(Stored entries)
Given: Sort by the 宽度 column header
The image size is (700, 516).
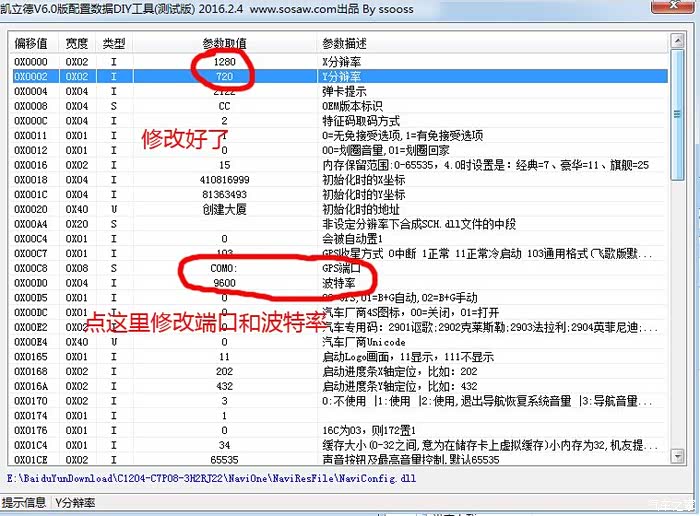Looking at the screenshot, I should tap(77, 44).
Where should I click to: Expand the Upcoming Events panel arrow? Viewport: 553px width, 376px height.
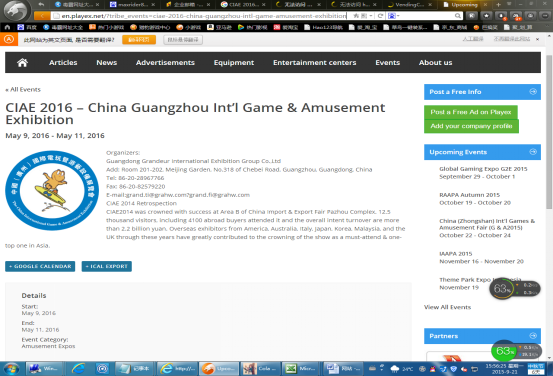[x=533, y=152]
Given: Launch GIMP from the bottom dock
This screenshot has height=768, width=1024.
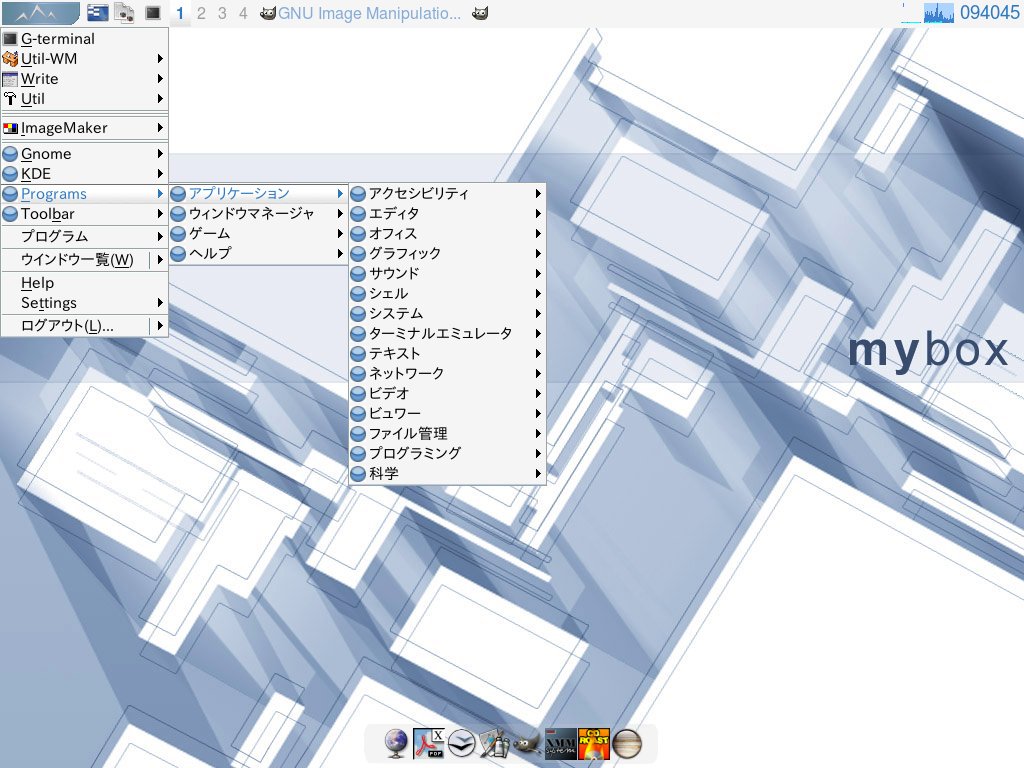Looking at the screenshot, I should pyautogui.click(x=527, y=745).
---
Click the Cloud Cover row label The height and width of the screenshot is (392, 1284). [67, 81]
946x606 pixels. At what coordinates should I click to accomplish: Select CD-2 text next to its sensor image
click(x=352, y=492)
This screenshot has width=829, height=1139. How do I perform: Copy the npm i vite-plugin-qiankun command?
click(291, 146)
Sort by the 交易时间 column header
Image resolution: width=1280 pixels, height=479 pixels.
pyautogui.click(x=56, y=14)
...
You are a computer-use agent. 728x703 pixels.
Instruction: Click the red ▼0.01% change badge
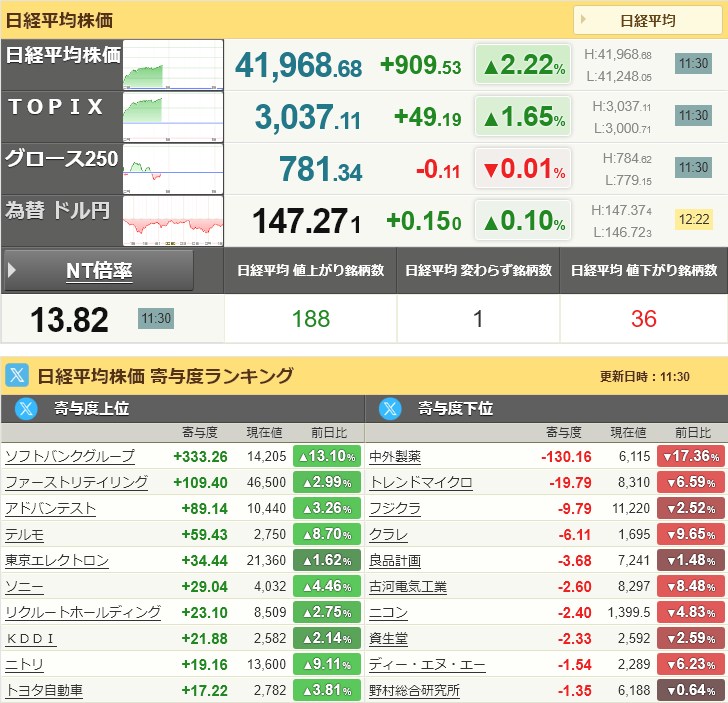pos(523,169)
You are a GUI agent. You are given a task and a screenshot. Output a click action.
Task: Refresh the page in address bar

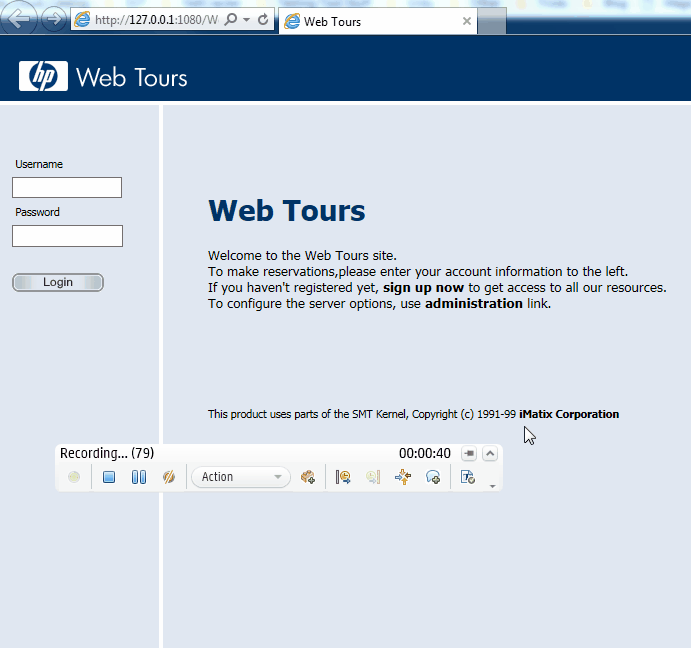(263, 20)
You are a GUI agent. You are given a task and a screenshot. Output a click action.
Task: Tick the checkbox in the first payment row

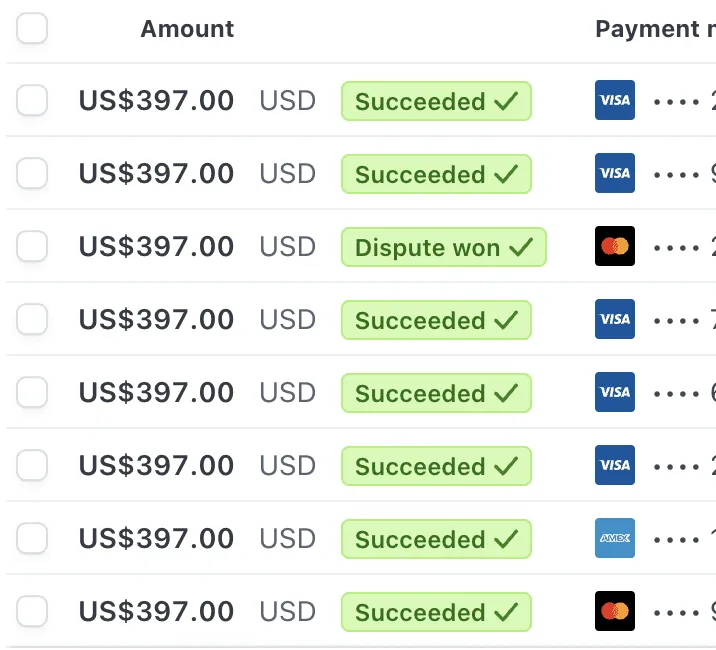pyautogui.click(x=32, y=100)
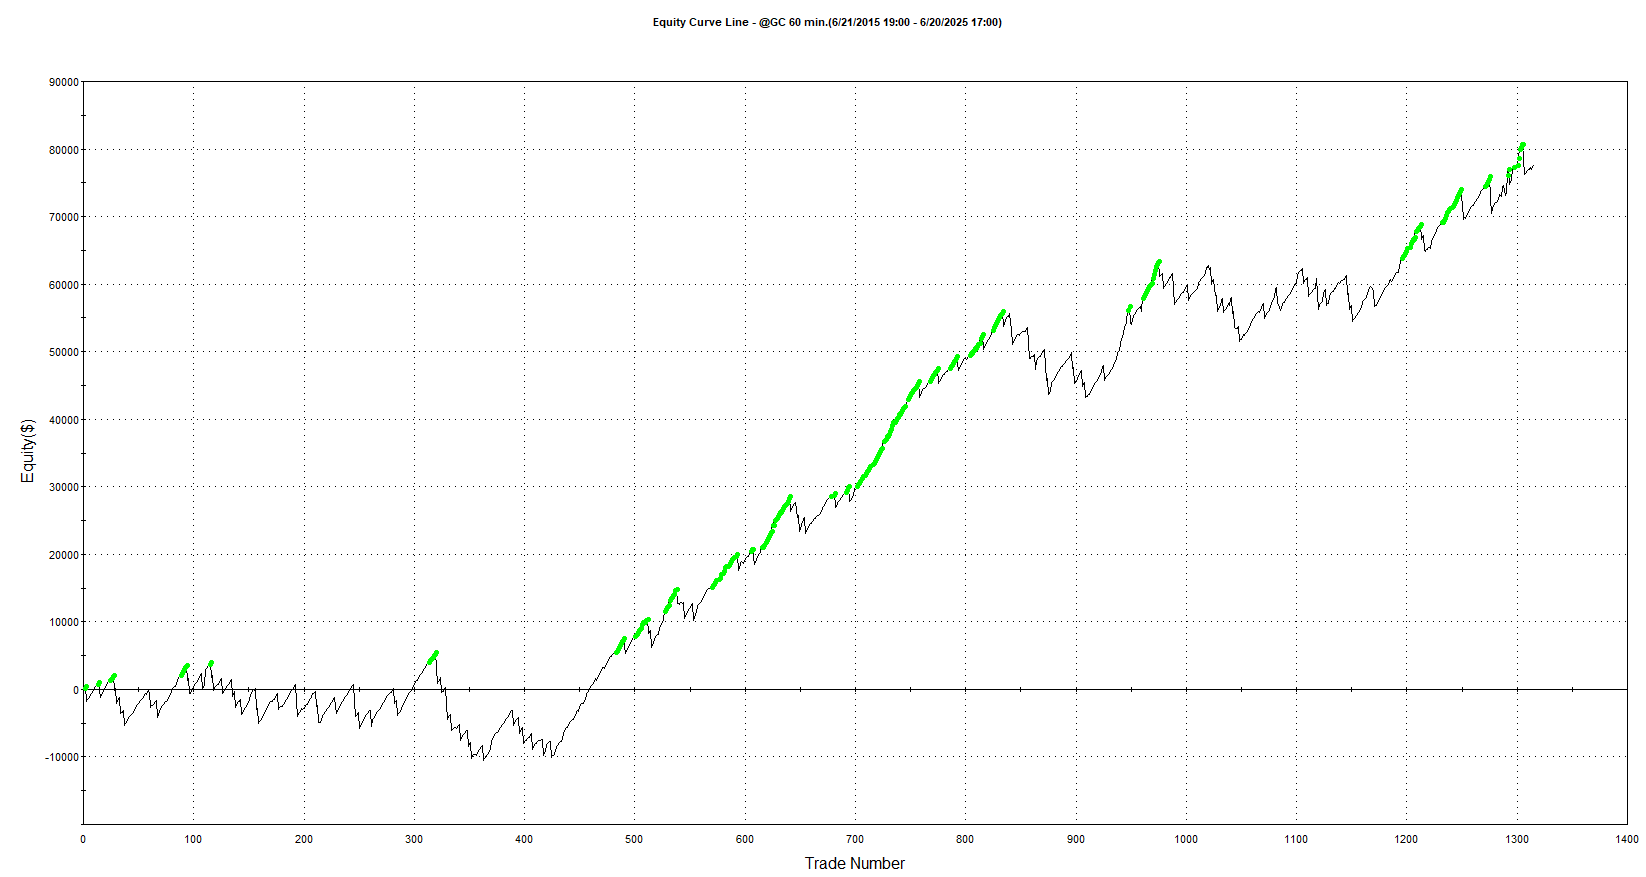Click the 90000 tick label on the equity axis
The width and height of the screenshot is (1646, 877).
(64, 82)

Work to be completed: Copy each line above where the string "header" occurs.

Output below:
Given: Sort by the 宽度 column header
Sort by the 交易时间 column header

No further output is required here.